TASK INPUTS
⟨

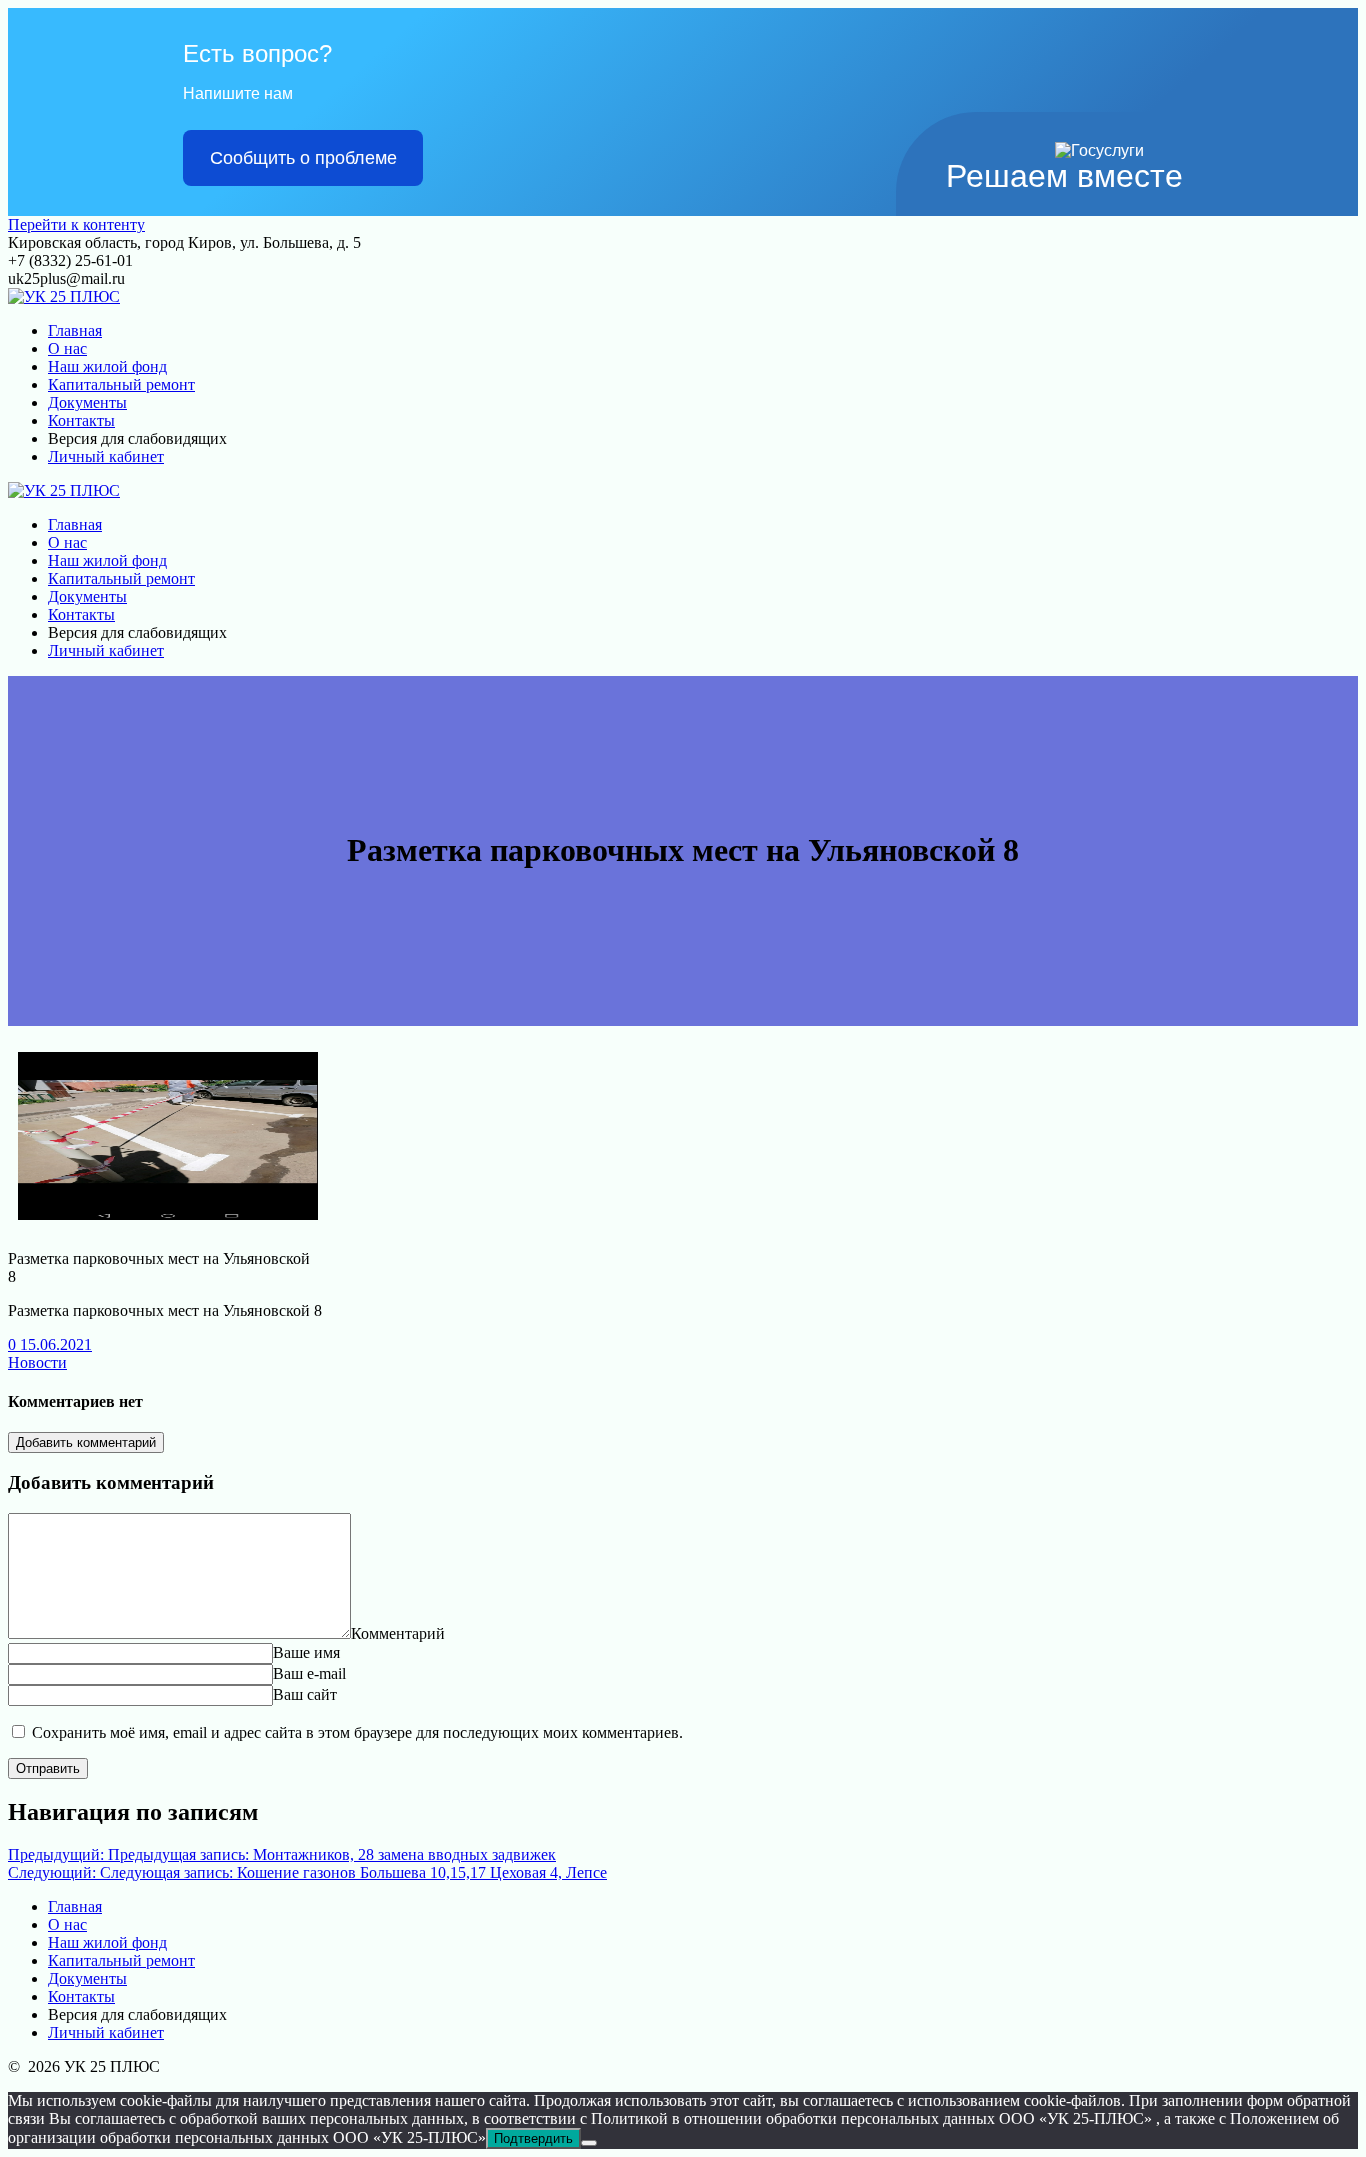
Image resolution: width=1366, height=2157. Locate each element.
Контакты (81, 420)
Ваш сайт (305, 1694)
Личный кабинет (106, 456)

⟩
⟨

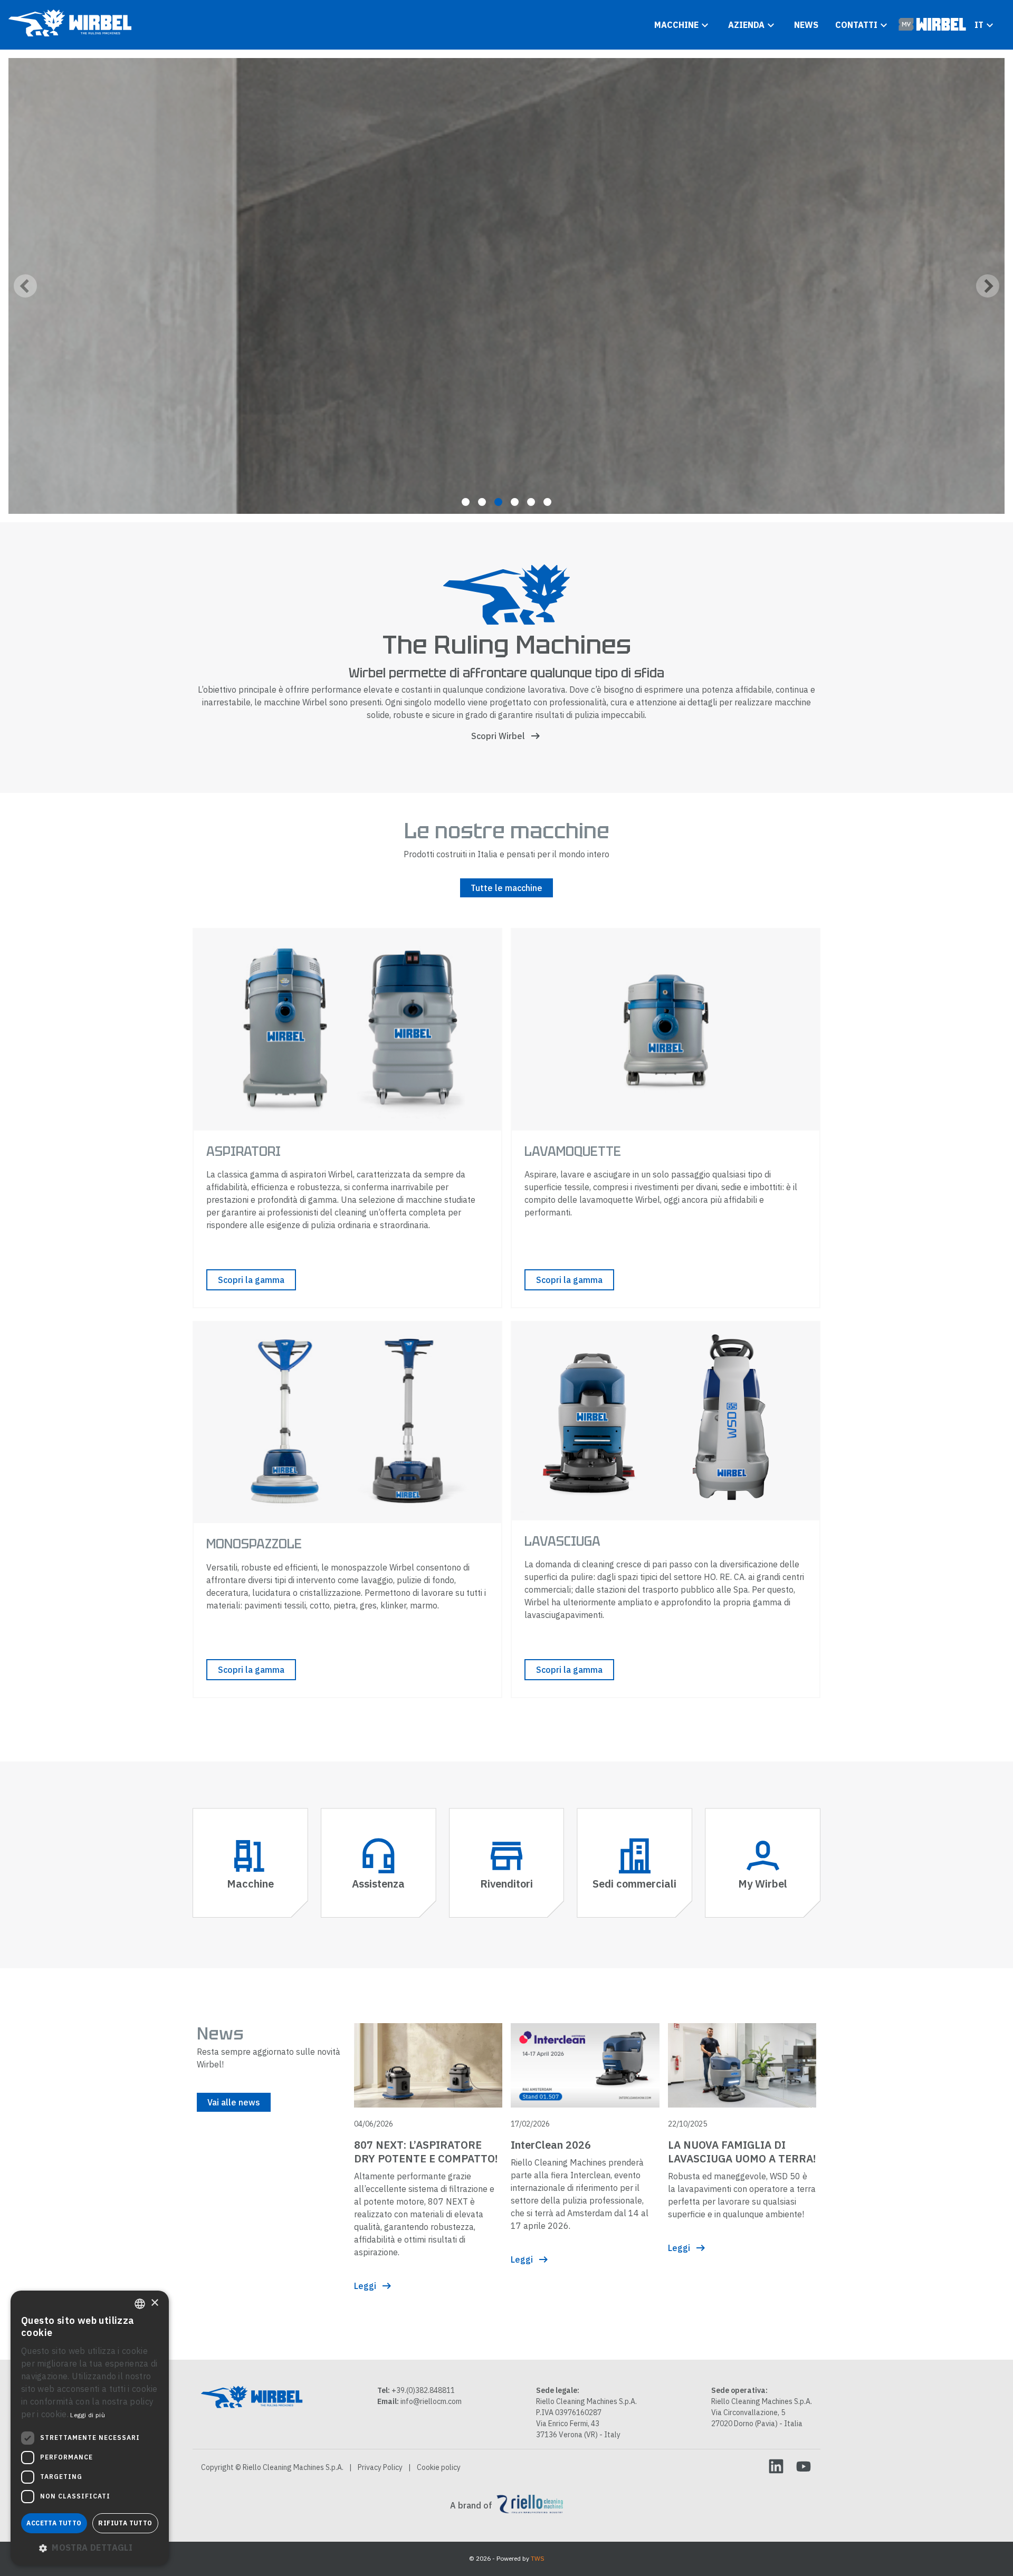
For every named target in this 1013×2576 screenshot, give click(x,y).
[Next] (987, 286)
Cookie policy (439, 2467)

⟩

WHAT YOU WILL DO
Going down the listing above, begin printing at the line with "Image resolution: width=1366, height=2157." and finish with the line with "Личный кабинет (106, 456)", exactly as they appear.

EXERCISE SOLUTION
Image resolution: width=1366, height=2157. Locate each element.
Контакты (81, 420)
Ваш сайт (305, 1694)
Личный кабинет (106, 456)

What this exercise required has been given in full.